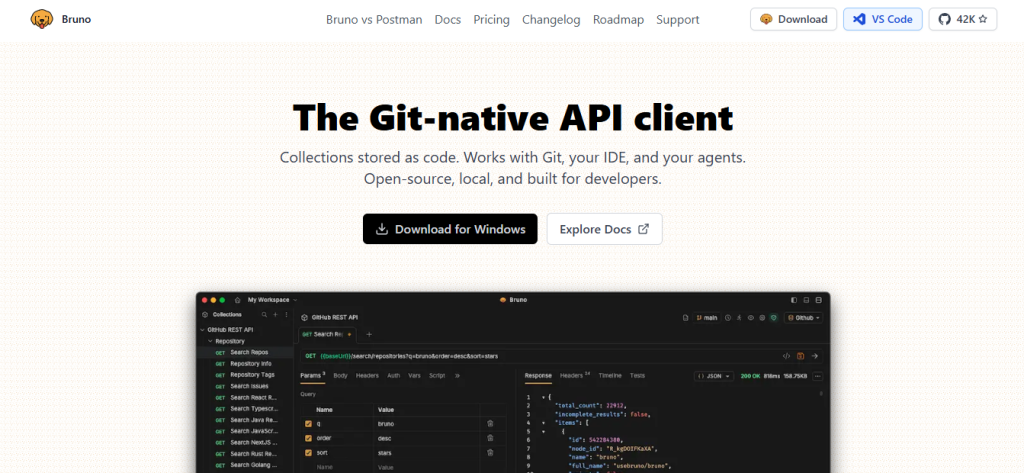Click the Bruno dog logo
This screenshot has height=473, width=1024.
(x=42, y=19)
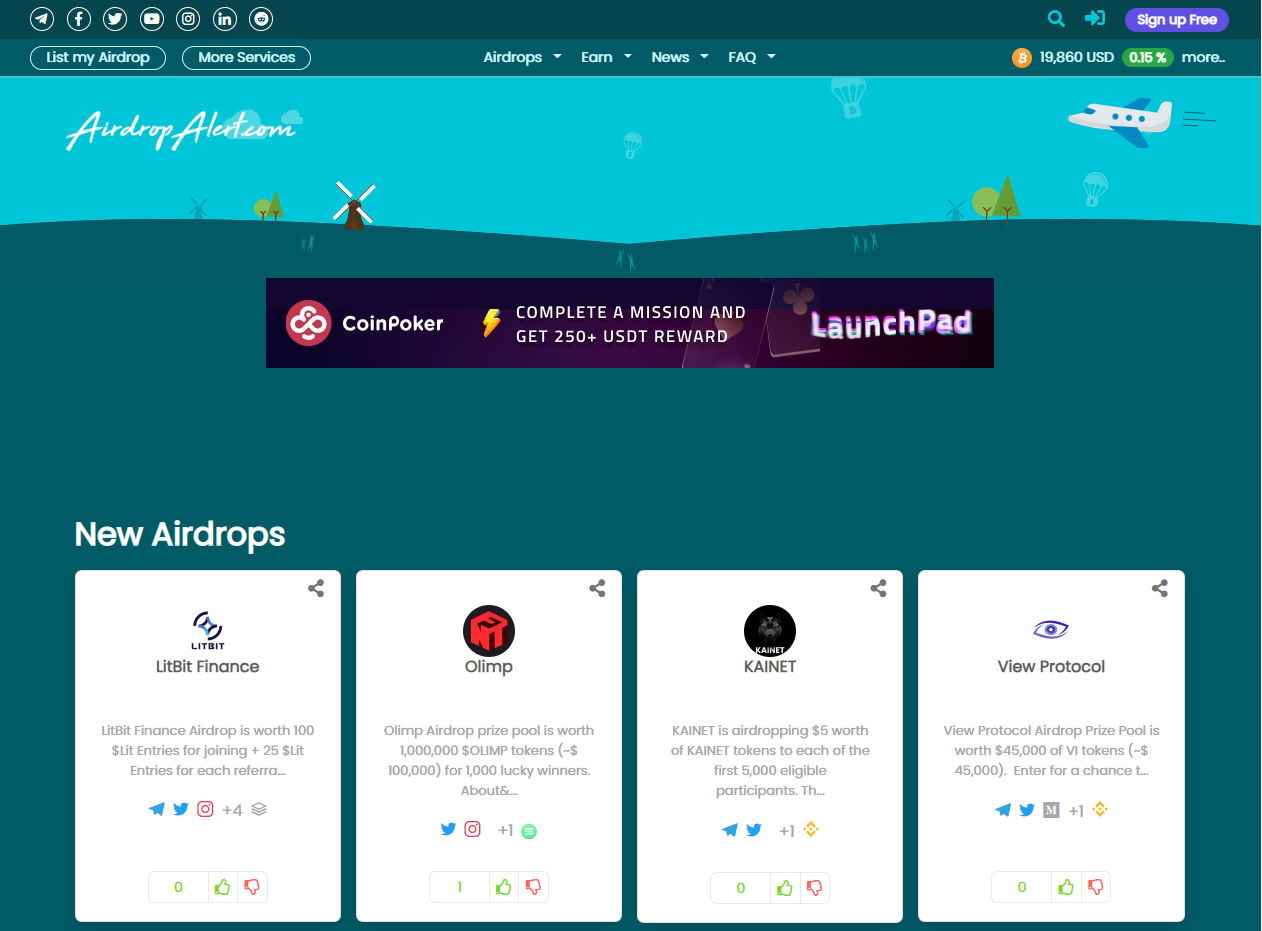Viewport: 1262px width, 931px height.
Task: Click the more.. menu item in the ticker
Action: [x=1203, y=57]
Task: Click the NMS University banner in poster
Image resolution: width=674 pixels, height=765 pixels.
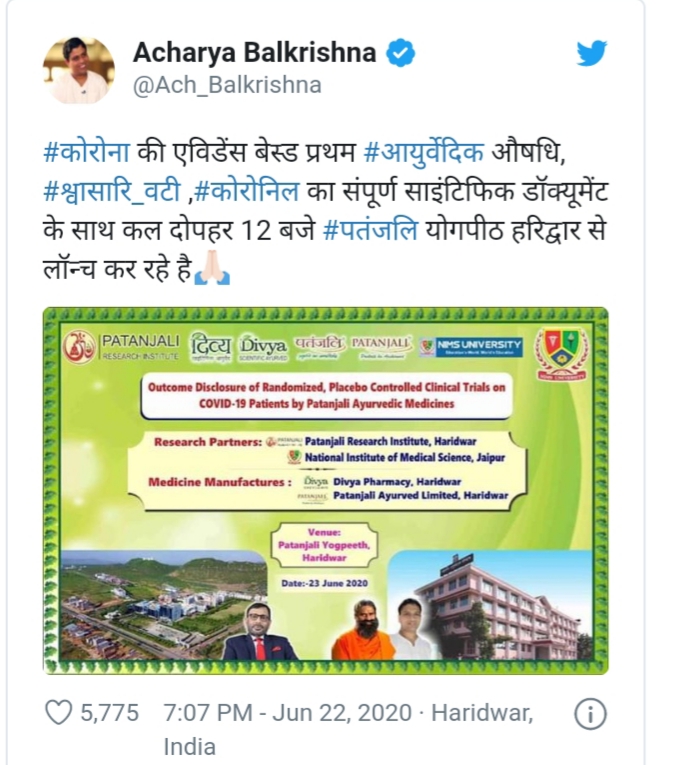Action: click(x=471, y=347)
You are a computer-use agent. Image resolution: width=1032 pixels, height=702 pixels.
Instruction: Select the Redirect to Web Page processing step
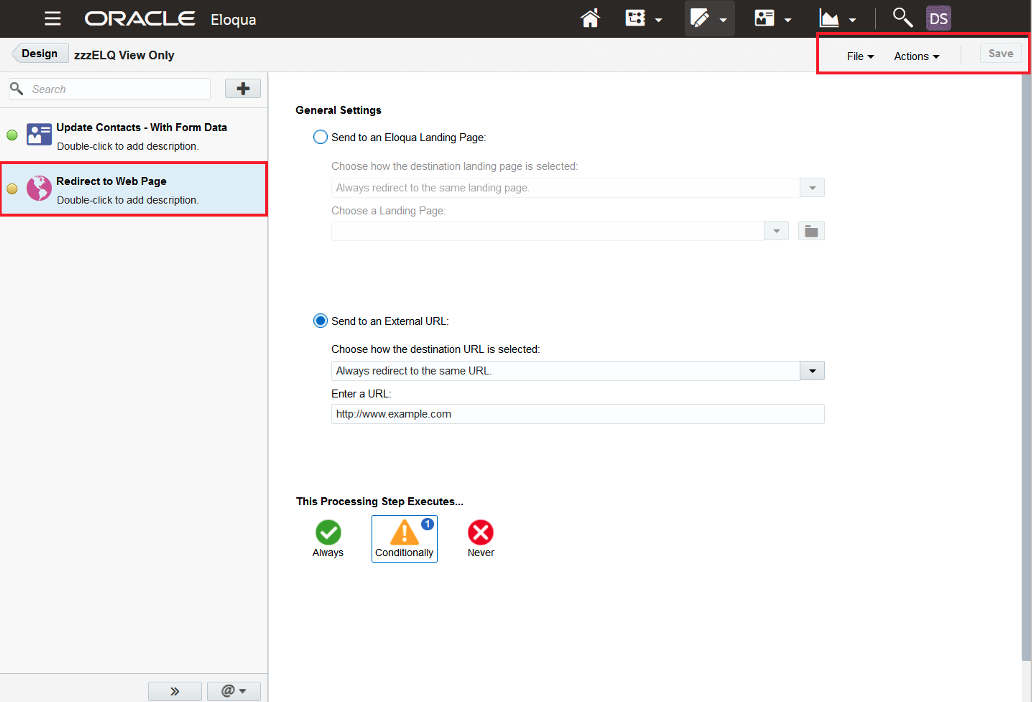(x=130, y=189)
--
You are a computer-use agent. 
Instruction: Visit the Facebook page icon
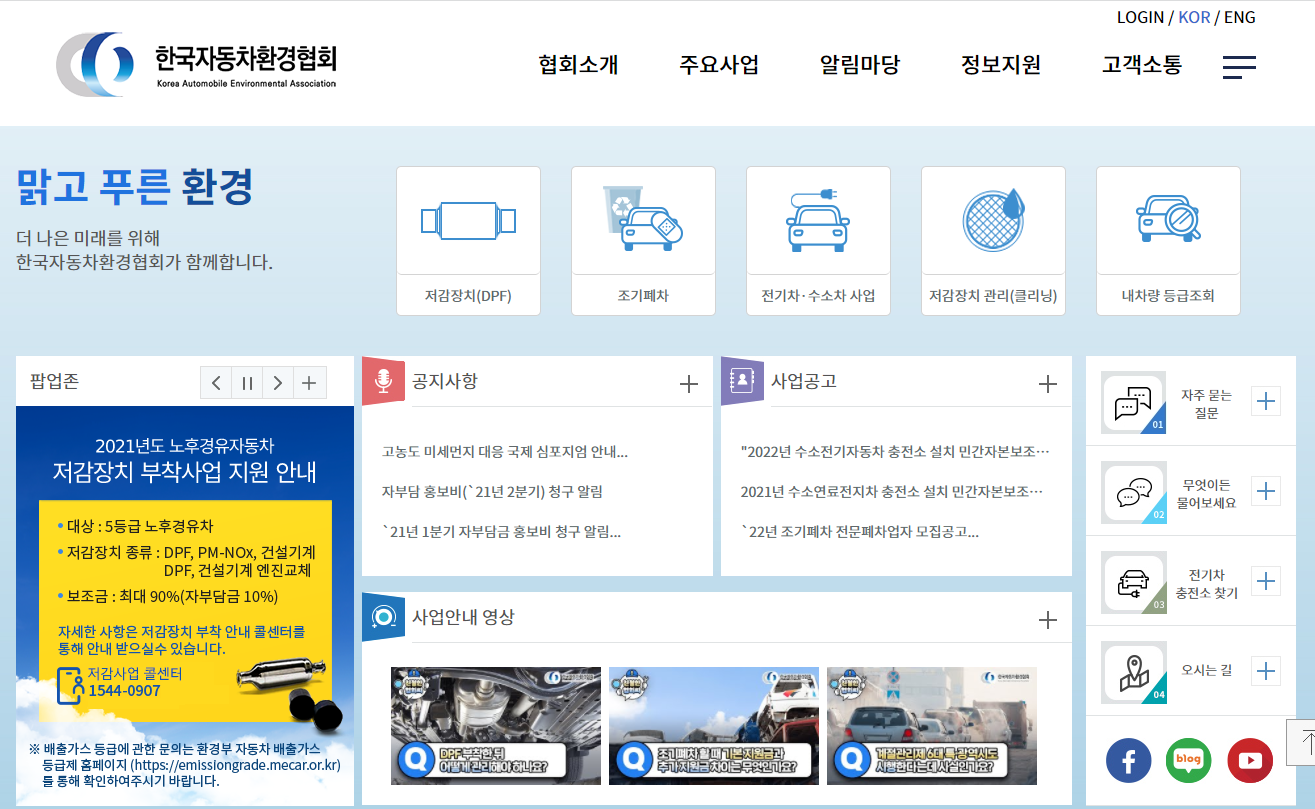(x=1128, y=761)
* * *
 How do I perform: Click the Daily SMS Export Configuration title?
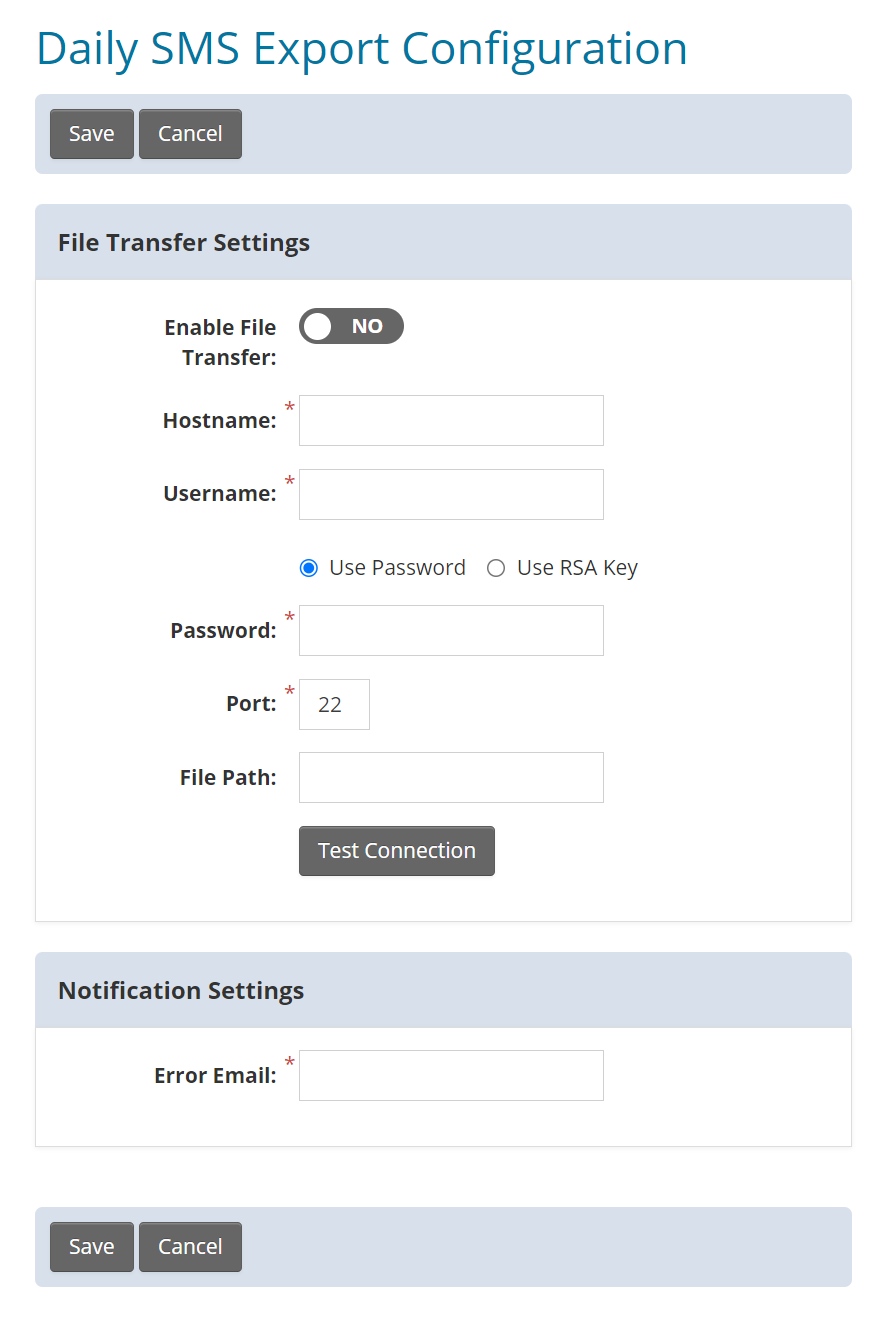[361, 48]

[HOW TO COMPLETE THIS TASK]
Would you filter the entries above and keep each line that has the word "computer"?

[RESPONSE]
You are a computer-use agent. Image resolution: width=1032 pixels, height=702 pixels.
You are a computer-use agent. 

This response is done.